• Information
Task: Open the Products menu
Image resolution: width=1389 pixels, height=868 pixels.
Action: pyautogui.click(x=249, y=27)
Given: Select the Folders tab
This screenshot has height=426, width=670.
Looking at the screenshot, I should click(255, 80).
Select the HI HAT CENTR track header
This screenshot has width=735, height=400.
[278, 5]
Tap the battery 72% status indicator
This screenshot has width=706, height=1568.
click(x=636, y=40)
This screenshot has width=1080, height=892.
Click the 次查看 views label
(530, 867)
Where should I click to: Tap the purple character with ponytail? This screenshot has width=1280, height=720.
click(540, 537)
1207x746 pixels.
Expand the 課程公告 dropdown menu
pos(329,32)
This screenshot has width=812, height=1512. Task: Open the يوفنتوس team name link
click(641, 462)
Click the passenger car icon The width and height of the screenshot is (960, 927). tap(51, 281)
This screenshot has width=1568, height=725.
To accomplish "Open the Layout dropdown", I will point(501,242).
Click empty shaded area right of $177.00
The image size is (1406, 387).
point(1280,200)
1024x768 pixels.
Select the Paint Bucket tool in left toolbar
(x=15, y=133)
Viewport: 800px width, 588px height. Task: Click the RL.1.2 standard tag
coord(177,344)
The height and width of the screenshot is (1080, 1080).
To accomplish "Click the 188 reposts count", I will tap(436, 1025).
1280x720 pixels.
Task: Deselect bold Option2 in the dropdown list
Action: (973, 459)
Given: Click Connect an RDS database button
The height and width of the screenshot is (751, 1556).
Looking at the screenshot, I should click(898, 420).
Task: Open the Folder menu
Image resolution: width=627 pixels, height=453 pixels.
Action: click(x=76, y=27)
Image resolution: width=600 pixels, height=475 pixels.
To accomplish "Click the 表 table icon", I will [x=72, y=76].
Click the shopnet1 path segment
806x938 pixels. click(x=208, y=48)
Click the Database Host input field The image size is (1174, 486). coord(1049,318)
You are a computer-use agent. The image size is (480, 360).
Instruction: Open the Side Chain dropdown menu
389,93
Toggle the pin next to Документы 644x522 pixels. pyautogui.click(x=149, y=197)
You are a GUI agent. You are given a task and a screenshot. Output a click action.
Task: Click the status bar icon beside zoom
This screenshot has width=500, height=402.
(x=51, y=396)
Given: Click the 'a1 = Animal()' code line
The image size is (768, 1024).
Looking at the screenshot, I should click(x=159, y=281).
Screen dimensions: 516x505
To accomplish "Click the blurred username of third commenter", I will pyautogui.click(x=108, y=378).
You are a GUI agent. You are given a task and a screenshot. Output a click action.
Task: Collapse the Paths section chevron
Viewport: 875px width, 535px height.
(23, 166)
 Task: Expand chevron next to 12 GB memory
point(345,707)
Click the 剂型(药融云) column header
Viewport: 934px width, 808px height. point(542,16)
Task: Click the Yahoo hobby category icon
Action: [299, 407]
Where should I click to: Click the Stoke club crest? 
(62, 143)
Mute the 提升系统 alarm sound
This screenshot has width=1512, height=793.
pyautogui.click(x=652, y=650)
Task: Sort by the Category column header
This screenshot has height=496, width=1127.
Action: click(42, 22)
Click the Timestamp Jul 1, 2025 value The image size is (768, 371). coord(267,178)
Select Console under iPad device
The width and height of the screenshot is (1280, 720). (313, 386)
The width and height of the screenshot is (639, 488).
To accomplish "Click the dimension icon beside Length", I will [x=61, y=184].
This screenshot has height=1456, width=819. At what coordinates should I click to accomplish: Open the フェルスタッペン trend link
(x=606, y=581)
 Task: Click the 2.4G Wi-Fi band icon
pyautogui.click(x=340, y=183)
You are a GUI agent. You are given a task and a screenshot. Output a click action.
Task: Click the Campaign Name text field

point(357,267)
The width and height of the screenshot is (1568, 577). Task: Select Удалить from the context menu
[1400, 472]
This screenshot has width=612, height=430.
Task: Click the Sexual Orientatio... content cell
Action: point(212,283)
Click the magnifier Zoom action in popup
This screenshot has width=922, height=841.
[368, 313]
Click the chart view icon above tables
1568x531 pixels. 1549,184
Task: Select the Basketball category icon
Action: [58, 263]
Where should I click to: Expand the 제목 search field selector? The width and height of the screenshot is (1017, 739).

• Your objective
So that nothing is lost, restate all the material word for word.

• Solution to this task
Task: Open the Products menu
Image resolution: width=1389 pixels, height=868 pixels.
Action: pyautogui.click(x=249, y=27)
Given: Select the Folders tab
This screenshot has height=426, width=670.
Looking at the screenshot, I should click(255, 80).
Select the HI HAT CENTR track header
This screenshot has width=735, height=400.
[278, 5]
Tap the battery 72% status indicator
This screenshot has width=706, height=1568.
click(x=636, y=40)
This screenshot has width=1080, height=892.
Click the 次查看 views label
(530, 867)
Where should I click to: Tap the purple character with ponytail? This screenshot has width=1280, height=720.
click(540, 537)
1207x746 pixels.
Expand the 課程公告 dropdown menu
pos(329,32)
This screenshot has width=812, height=1512. Task: Open the يوفنتوس team name link
click(641, 462)
Click the passenger car icon The width and height of the screenshot is (960, 927). tap(51, 281)
This screenshot has width=1568, height=725.
To accomplish "Open the Layout dropdown", I will point(501,242).
Click empty shaded area right of $177.00
The image size is (1406, 387).
point(1280,200)
1024x768 pixels.
Select the Paint Bucket tool in left toolbar
(x=15, y=133)
Viewport: 800px width, 588px height. Task: Click the RL.1.2 standard tag
coord(177,344)
The height and width of the screenshot is (1080, 1080).
To accomplish "Click the 188 reposts count", I will tap(436, 1025).
1280x720 pixels.
Task: Deselect bold Option2 in the dropdown list
Action: (973, 459)
Given: Click Connect an RDS database button
The height and width of the screenshot is (751, 1556).
Looking at the screenshot, I should click(898, 420).
Task: Open the Folder menu
Image resolution: width=627 pixels, height=453 pixels.
Action: click(x=76, y=27)
Image resolution: width=600 pixels, height=475 pixels.
To accomplish "Click the 表 table icon", I will [x=72, y=76].
Click the shopnet1 path segment
806x938 pixels. click(x=208, y=48)
Click the Database Host input field The image size is (1174, 486). coord(1049,318)
You are a computer-use agent. The image size is (480, 360).
Instruction: Open the Side Chain dropdown menu
389,93
Toggle the pin next to Документы 644x522 pixels. pyautogui.click(x=149, y=197)
You are a GUI agent. You are given a task and a screenshot. Output a click action.
Task: Click the status bar icon beside zoom
This screenshot has width=500, height=402.
(x=51, y=396)
Given: Click the 'a1 = Animal()' code line
The image size is (768, 1024).
Looking at the screenshot, I should click(x=159, y=281).
Screen dimensions: 516x505
To accomplish "Click the blurred username of third commenter", I will pyautogui.click(x=108, y=378).
You are a GUI agent. You are given a task and a screenshot. Output a click action.
Task: Collapse the Paths section chevron
Viewport: 875px width, 535px height.
(23, 166)
 Task: Expand chevron next to 12 GB memory
point(345,707)
Click the 剂型(药融云) column header
Viewport: 934px width, 808px height. point(542,16)
Task: Click the Yahoo hobby category icon
Action: [299, 407]
Where should I click to: Click the Stoke club crest? 
(62, 143)
Mute the 提升系统 alarm sound
This screenshot has width=1512, height=793.
pyautogui.click(x=652, y=650)
Task: Sort by the Category column header
This screenshot has height=496, width=1127.
Action: click(42, 22)
Click the Timestamp Jul 1, 2025 value The image size is (768, 371). coord(267,178)
Select Console under iPad device
The width and height of the screenshot is (1280, 720). (313, 386)
The width and height of the screenshot is (639, 488).
To accomplish "Click the dimension icon beside Length", I will [x=61, y=184].
This screenshot has height=1456, width=819. At what coordinates should I click to accomplish: Open the フェルスタッペン trend link
(x=606, y=581)
 Task: Click the 2.4G Wi-Fi band icon
pyautogui.click(x=340, y=183)
You are a GUI agent. You are given a task and a screenshot. Output a click action.
Task: Click the Campaign Name text field

point(357,267)
The width and height of the screenshot is (1568, 577). Task: Select Удалить from the context menu
[1400, 472]
This screenshot has width=612, height=430.
Task: Click the Sexual Orientatio... content cell
Action: point(212,283)
Click the magnifier Zoom action in popup
This screenshot has width=922, height=841.
[368, 313]
Click the chart view icon above tables
1568x531 pixels. 1549,184
Task: Select the Basketball category icon
Action: [58, 263]
Where should I click to: Expand the 제목 search field selector? The width and height of the screenshot is (1017, 739).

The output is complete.